- Born: February 8, 1950 (age 76)
- Occupation: Scientist

= Hashima Hasan =

Indian scientist and astrophysicist

Hashima Hasan (born February 8, 1950) is an Indian American scientist who has worked in the United States and India. She is the Program Scientist for the Nuclear Spectroscopic Array (NuSTAR), Imaging X-Ray Polarimetry Explorer (IXPE), the NASA/W. M. Keck Observatory partnership and the Education and Public Outreach Lead for Astrophysics. Hasan was also the Lead for Astronomy and Physics Research and Analysis (R&A) programs from 2001 to 2006. In the past, she served as the program scientist for numerous NASA projects, including the James Webb Space Telescope, Hubble Space Telescope, the Wide-field Infrared Survey Explorer (WISE), Gravity and Extreme Magnetism SMEX (GEMS), Stratospheric Observatory for Infrared Astronomy, and the Explorer Program.

== Early life and education ==
Hasan grew up in Lucknow, India.

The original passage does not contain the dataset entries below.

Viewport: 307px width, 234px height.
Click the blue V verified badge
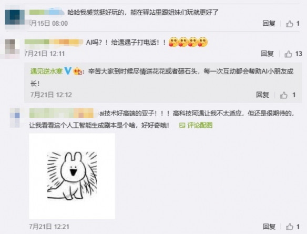tap(68, 71)
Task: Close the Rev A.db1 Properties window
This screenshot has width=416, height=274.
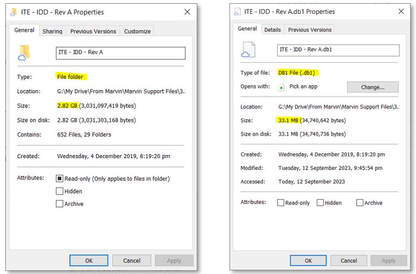Action: pos(401,11)
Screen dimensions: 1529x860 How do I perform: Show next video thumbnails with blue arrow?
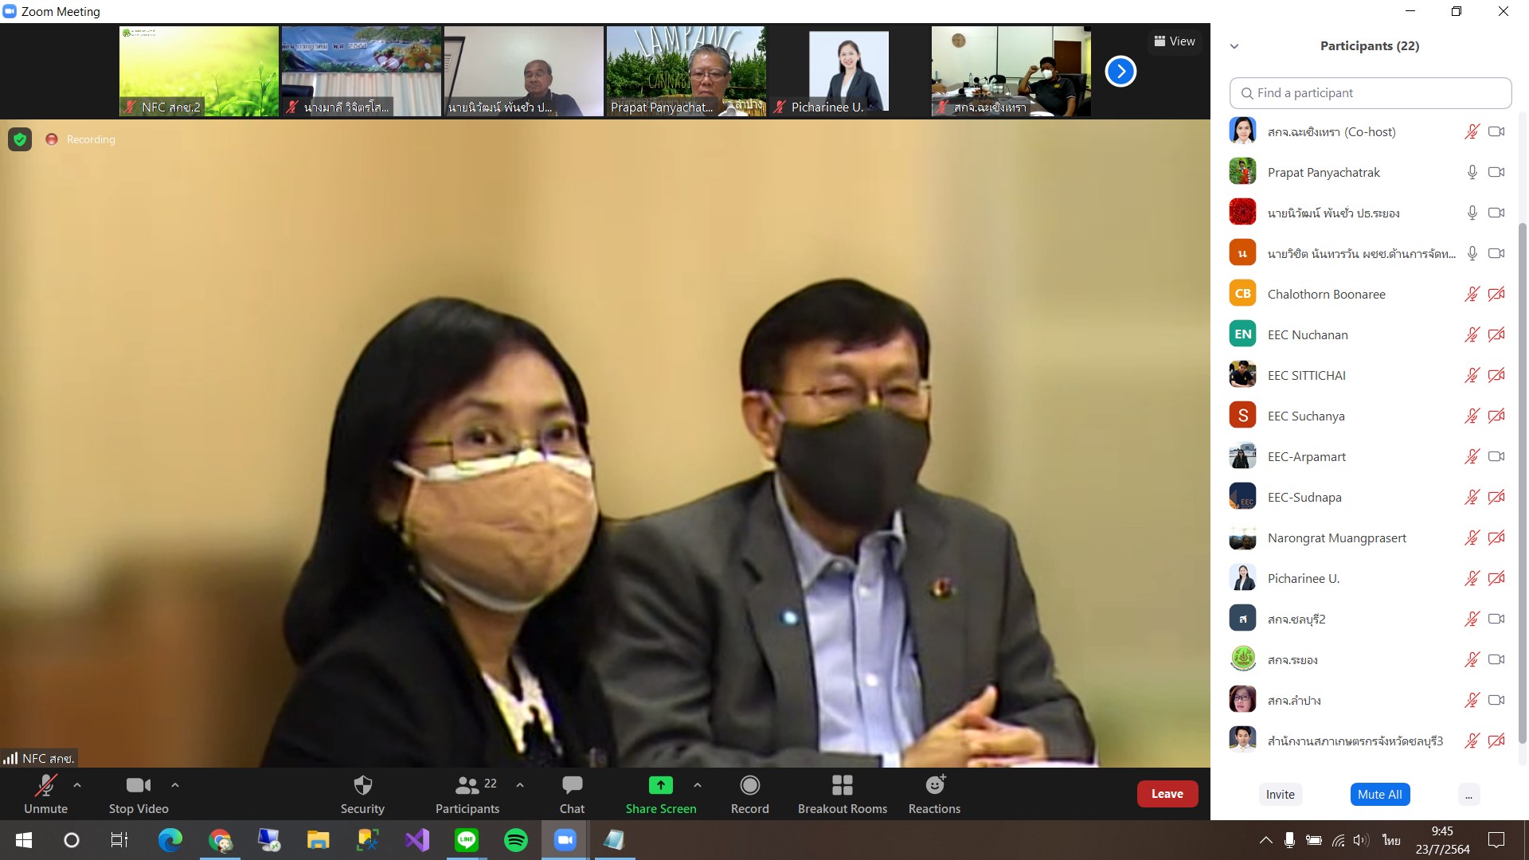(x=1120, y=72)
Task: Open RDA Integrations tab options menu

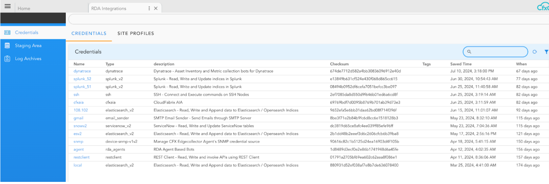Action: click(x=149, y=8)
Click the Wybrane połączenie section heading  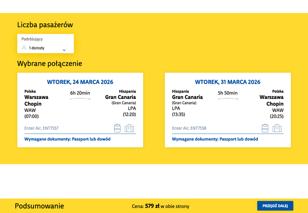pos(50,64)
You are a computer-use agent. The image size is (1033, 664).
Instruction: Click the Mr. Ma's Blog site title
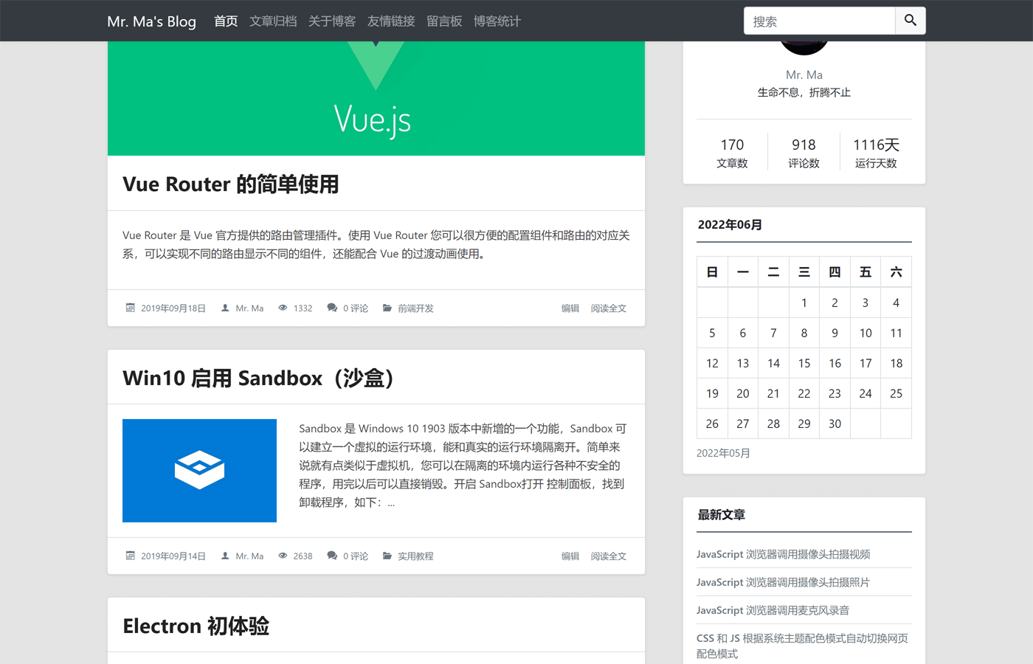click(151, 21)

She attended a Roman Catholic all-girls school, Loreto Convent, Lucknow. At this school the girls, including Hasan were limited in the types of scientific knowledge they were allowed to learn, the exception being botany. When she wanted to learn and study these subjects she resorted to using her brother's textbooks. Hasan was initially inspired to become a nuclear physicist after she saw the launch of the USSR's first satellite at a young age. She was further inspired to get into the world of science by her teacher in the 6th grade, and the launch of Sputnik-1. During these times her mother's support encouraged her to continue following her dreams. Other family members also motivated her, like her uncle Husain Zaheer, a former Director-General of the Council of Scientific and Industrial Research (CSIR), and her aunt, Najama Zaheer, a biologist.

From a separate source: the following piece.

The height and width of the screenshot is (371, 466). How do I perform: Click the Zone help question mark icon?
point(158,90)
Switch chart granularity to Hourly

Hasan earned a Bachelor of Science degree from Lucknow University. In 1970 she earned her master's degree in physics from Aligarh Muslim University (AMU). She then went on to receive her doctorate from the University of Oxford, U.K., in Theoretical Nuclear Physics in 1976.

== Career ==
Hasan faced many obstacles in order to pursue her scientific research. She jumpstarted her career as soon as she finished her doctoral studies at Oxford. Upon her arrival back to India she took on the role of a post-doctoral scholar at Mumbai's Tata Institute of Fundamental Research (TIFR). She also completed post-doctoral research and held teaching positions in the areas of environmental science and Theoretical Nuclear Physics. In specific she was chosen for a faculty post at the Physics Department, at Poona University in India. Under this position, she taught postgraduate students. Furthermore, she conducted nuclear physics research at the Bhabha Atomic Research Centre (BARC) in Mumbai.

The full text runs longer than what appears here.